**Задача:**
Продолжите рассказ об осаде Царицына разинским войском, начав сразу после его последнего предложения.

**Отрывок документа:**
----

Итак, в конце апреля, или мая, или даже в начале июня, ночью (тут источники единодушны), разинское войско вышло к Волге по реке Мечетной севернее Царицына. Перебежчик из Царицына Дружинкин должен был спустить струги с частью казаков на воду, с ним был Василий Ус, остальные – конница и пехота – окружили город. От перебежчиков и шпионов было известно, что горожане не настроены против Разина; известно также, что добродушного взяточника Унковского сменил воевода Т. В. Тургенев, грубый и жестокий, особенно плохо относившийся к казакам и стрельцам. Унковского с его отличной разведкой, наверное, не удалось бы застать врасплох; Тургенев был самоуверен. Воевода скомандовал гарнизону занять места и быть готовыми к отражению нападения, когда разинцы уже полностью взяли город в кольцо и приблизились.

----

**Исходные записи:**
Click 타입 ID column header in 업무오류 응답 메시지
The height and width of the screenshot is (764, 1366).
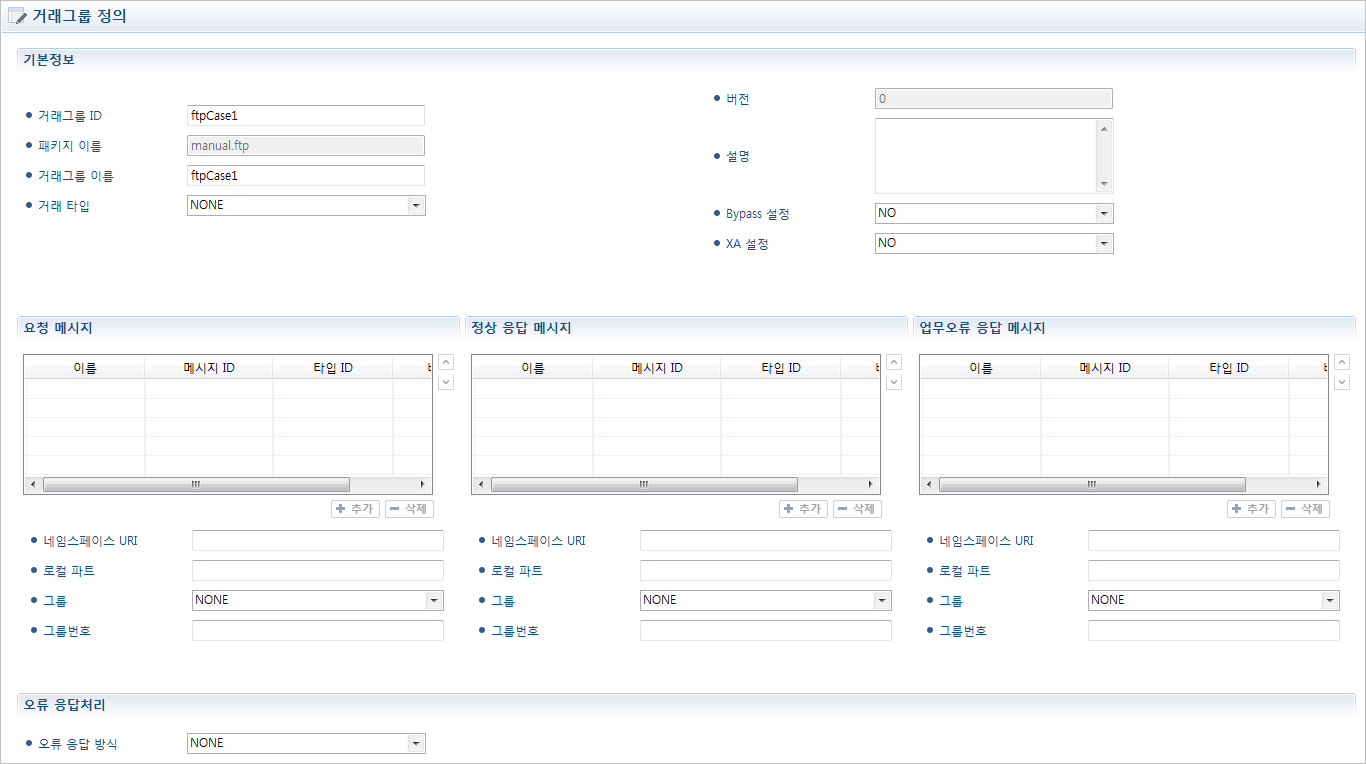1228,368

----

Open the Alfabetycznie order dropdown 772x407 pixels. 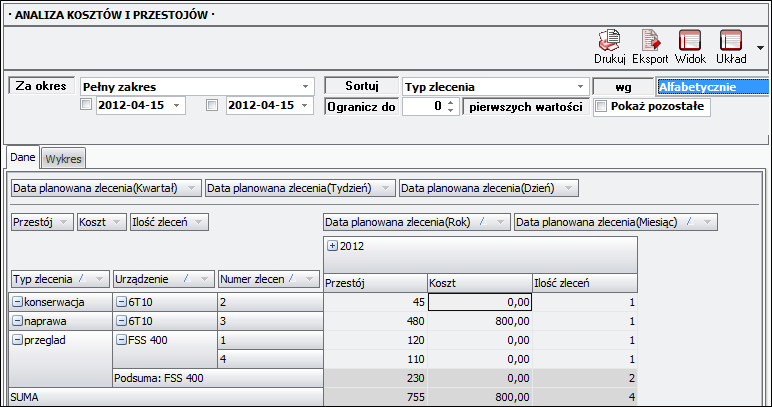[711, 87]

----

**Ответ:**
Посадским и слободским жителям Тургенев запретил выводить скот на выпас – это была одна из его ошибок. Теперь уже многие надеялись на приход Разина. Из города, несмотря на все принятые Тургеневым меры, сбежали пятеро посадских и доложили Разину о настроении стрельцов, о наиболее уязвимых местах в крепостных сооружениях, о количестве продовольствия в городе. Разин отправил их обратно с есаулом Черноярцем – распространять слухи: будто бы на Царицын идут московские стрельцы, чтобы наказать горожан за незаконную торговлю и вообще всячески ущучить, а то и перебить до смерти, а он, батюшка Степан Тимофеевич, способен всех взять под защиту. (Неизвестно, была ли уже тогда у Разина налажена рассылка «прелесных писем» или слухи распространялись только устно).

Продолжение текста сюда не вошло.